Uh in the long run. we're not 100 clear that because the spec sheet doesn't specify that, but also what the compression does is a way to actually Mount the cells and you know, keep them inside the box. and so this is the compression plates. These are two plates that are exactly the same right? and so it's just one on this side on the other side.

and so what I was trying to do is minimize eliminate this plate on this side and so I drill some holes in here and then I put some uh, rivet nuts in here and then I was just like gonna use this um wall here as this side of the compression. right now there are some issues that arise from that and as I've been playing with this for an hour or two here, I realize that maybe that's not the good way to do it about it Yes, I would eliminate one part and so a little bit of cost in here, but it would introduce a few more issues like for example, the fact that this whole plate this is an L right and I'm trying to again eliminate uh, the amount of parts. So that's why I'm making the bottom and the back side that's one piece already bent right. Um, and so what happens is that this is, uh, well, this is really thin.
I mean it's it's thick enough to be a nice sturdy enclosure, but it is not the thickness that is required to be to compress these cells. And so when I was putting that in there, what ended up happening is that this was deflecting a lot and so in order to fix that, I would have to add an internal plate. uh, just to stiffen this side up and I'm like, well, if I'm doing that now, I'm not saving a lot because I'm adding another uh piece in here, right? And so also the other point that was happening was that then it doesn't give me a place to add the the French cleat. So this is a French cleat.

A few of you guys suggested this as a way to hang this battery and this is just kind of like a an angled uh plate that goes on the outside of this and then it'll it'll just hang on another one in here, right? So in order to attach this on the back side of this box, well I need to be able to have screws go through right and so if these cells are right up against this, then there's nowhere to put them because then I would have to then raise the cells up to allow for that. and now I would have to increase the whole width or the whole depth of the box which is a standard um I think I said last time that it was a three uh, space rack unit but it's it's actually more a four. so this is actually a four. then there's a five over there.

so this is within the that thing so you will be able to stack it and it makes sense. if I had to add another quarter inch or an eighth inch or whatever. then all of a sudden gets in trouble that you won't be able to actually well use standard racks to do this right. or because if I have to raise it just a little bit more then I would have to add it like a whole Space which is I don't know an inch, almost like 1.7 inches.

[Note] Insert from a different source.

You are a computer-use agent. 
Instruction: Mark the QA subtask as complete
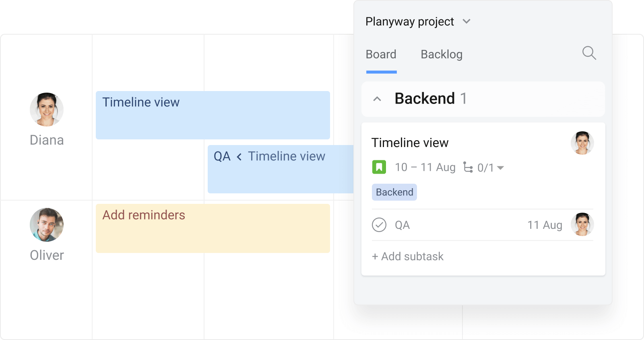tap(379, 225)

I Think that's how it works out. So then that would make a box that is much bigger than it actually needs to be right? And so I think we're gonna keep this and we're gonna push the whole battery pack that way and then leave this our benefit of doing that. Then it is that because this is the back end of this box and I'm gonna put um Handles in the front over here. When people are handling this right either for shipping or for installation purposes, what is then most likely going to end up happening is that they're going to, uh, they're gonna probably drop.

If anybody drops this, then it's probably gonna drop it on this side. and so if I have the cells right up against the back wall here, then the cells might get damaged. but if I have a little bit of room in here then this can deflect. This can get damaged but the cells can stay remain safe and so that's another.

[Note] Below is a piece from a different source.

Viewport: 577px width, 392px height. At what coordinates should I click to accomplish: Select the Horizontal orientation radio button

uh Pro another advantage of having the cells not be right up against the back over here, right? just to give you. So as it stands right now, the cells are not touching any of the outside I don't than the bottom, uh, the top. even the top is going to have some air gap in there. So uh, so that's a good thing because if you damage it, you drill some holes or dig or deflect the sides because something dropped into it.
There's a little bit of wiggle room there before the cells actually get damaged, right? and so that's that's a good design feature. I think uh on this side over here. um I had kind of made a uh, an error here but I realized what it was. The measurements weren't completely off.

This is asymmetric. Uh, the the screws here are not. you know, uh, the same distance and stuff. So so I had it backwards.

When I put the uh the design the way that it was going to be bent, it just ended up being backwards. So then I was like oh, they're not that bad, but they are a little bit off. You see how those buttons here are a little bit off so it's I think now I've uh, adjusted the the you know the dimensions there so those holes are exactly uh Center where this is at and it allowed it to put this little. It's little buttons that go into those things right here, right? and so now you'll be able to put the little button and it'll look something like that and it'll look a little bit more finished, right? So that's that's the thing.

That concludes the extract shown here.